#### REQUIREMENT 1
Please copy the passage of the airliner design article word for word, starting at "The reason we" and ending at "see this change.".
#### REQUIREMENT 2
Write the next part of the article on future airliner design, picking up after its last sentence.

#### EXCERPT
-=-=-

The basic design of the jetliner has remained unaltered for the last 50 years - but is this all about to change?
In their form and configuration, the airliners you board today really aren't that different from those half a century ago. The tubular fuselages, externally mounted engines, and conventional wings are all the same. However, the challenges we face this century in making aircraft radically more efficient whilst constantly aiming to increase speed and comfort might mean we're soon to see a shift toward more unconventional looking airliners.
The reason we haven't seen change
Indeed, there has been a huge amount of development in the design of airliners over the years. Although it may not be immediately obvious to the untrained eye, aircraft that have existed for decades, such as the Boeing 737, have seen many hundreds of incremental changes.
The trouble with introducing completely new aircraft is that it's extremely risky business for aircraft manufacturing companies and airlines. Concord, the TU-144 and other supersonic airliners have proved this as you can read about in this article. As mentioned, necessity combined with new technology may see this change.
Efficiency
With the challenges we face in making transport greener, we're sure to see aircraft designs take advantage of new shapes to improve efficiency. The NASA-Boeing blended-wing-body (BWB) airliner, named the X48, aims to use its blended shape to reduce aerodynamic drag.
It's aerodynamic advantages translate into greater range, fuel economy, passenger room, and a prolonged service life.
The NASA led team worked with Cranfield Aerospace to build two scaled-down prototypes for testing back in 2007. These were tested successfully and proved many of the theorized improvements over conventional fuselage/wing/tail configurations of aircraft.
The X-48B, later upgraded to become the X-48C, is an 8.5% scaled down model of the full-sized airliner. If built full size, the aircraft would have a wingspan of 240ft.
Another NASA led concept that aims to radically improve the efficiency of air travel is the Aurora D8. This project is currently being developed by MIT, Pratt & Whitney and NASA.
This 180-seat, 3,000-nm-range airliner features a side-by-side "double bubble" fuselage. Traditionally, airliner fuselages, being pressurized, had to remain tubular to withstand the cyclical strains of pressurization and depressurization on every flight. A twin fuselage provides the same structural integrity whilst increasing room within the cabin.
Compared to aircraft currently filling our skies, such as the Boeing 777, the D8 is designed to be over 50% more fuel efficient thanks to it's smaller rear-mounted engines, thinner wings and lifting body effect fuselage. You can read more about the D8 here.

-=-=-

#### AVAILABLE DATA
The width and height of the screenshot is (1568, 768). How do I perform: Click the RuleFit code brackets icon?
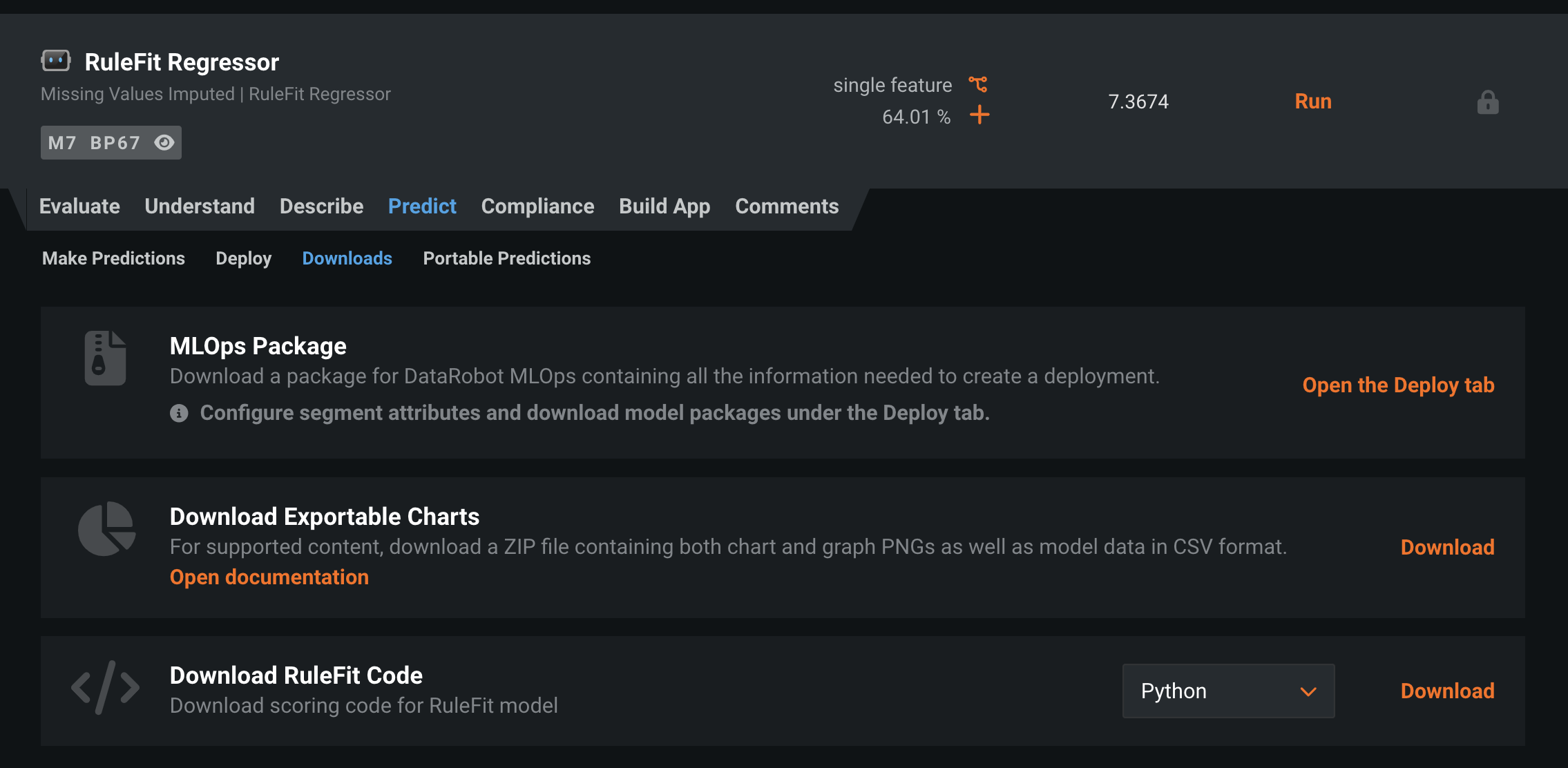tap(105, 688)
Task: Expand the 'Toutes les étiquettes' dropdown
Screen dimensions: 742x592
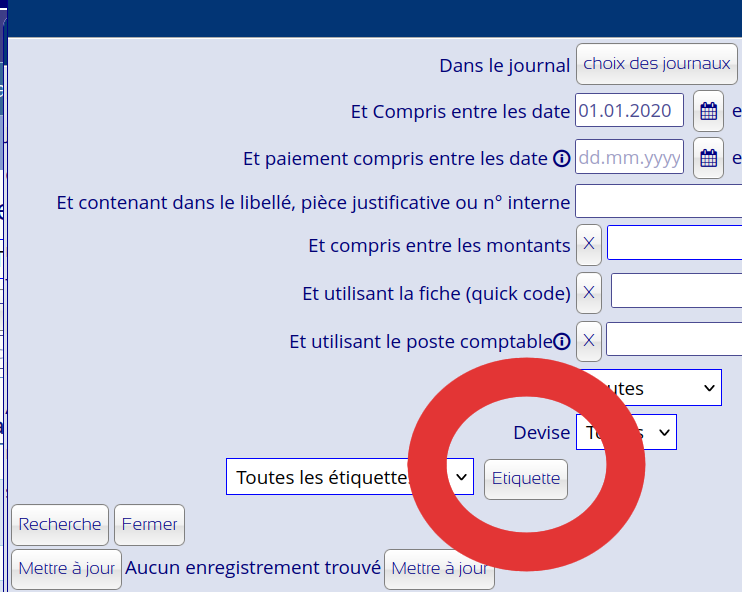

-=-=-

#### TASK RESULT 1
The reason we haven't seen change
Indeed, there has been a huge amount of development in the design of airliners over the years. Although it may not be immediately obvious to the untrained eye, aircraft that have existed for decades, such as the Boeing 737, have seen many hundreds of incremental changes.
The trouble with introducing completely new aircraft is that it's extremely risky business for aircraft manufacturing companies and airlines. Concord, the TU-144 and other supersonic airliners have proved this as you can read about in this article. As mentioned, necessity combined with new technology may see this change.

#### TASK RESULT 2
Speed
Airliners today already fly close to the speed of sound. Surpassing this boundary into the realm of the supersonic transport brings with it a plethora of problems. Overcoming one of them, namely noise, will be necessary if airplanes are to go faster. You'll know about sonic booms if you've read this Flite Test article about Concorde - so how are engineers going to get around this? Some are already working on it.
Lockheed Martin's $247.5 million venture into the world of supersonic passenger aircraft is attempting to quieten the sonic boom. This aircraft, a new X-plane, is shaped in such a way that it will defuse the shockwave traditionally created along the route of an SST. Read up on this project here.
Capacity
Although they're not exactly airliners, airships may be making a comeback. In the early 20th century, these behemoths transported people around the world in style. They could also be used in military applications - this one carried fighter planes! Right now, airships are making more and more sense. In the future, they may redefine the way we think about air travel.
Airlander 10 is a new airship under development. Unlike the airships of old, this one uses helium gas. At 302ft long, it's considerably longer than the largest airliners in the world right now - the Airbus A380 is just 238ft long.
The aircraft will be able to stay in the air for 3 weeks without landing. 70% more environmentally friendly than the average cargo plane whilst being able to lift a comparable load. Airships like the Airlander also have the advantage of being able to take off and land without the use of a runway.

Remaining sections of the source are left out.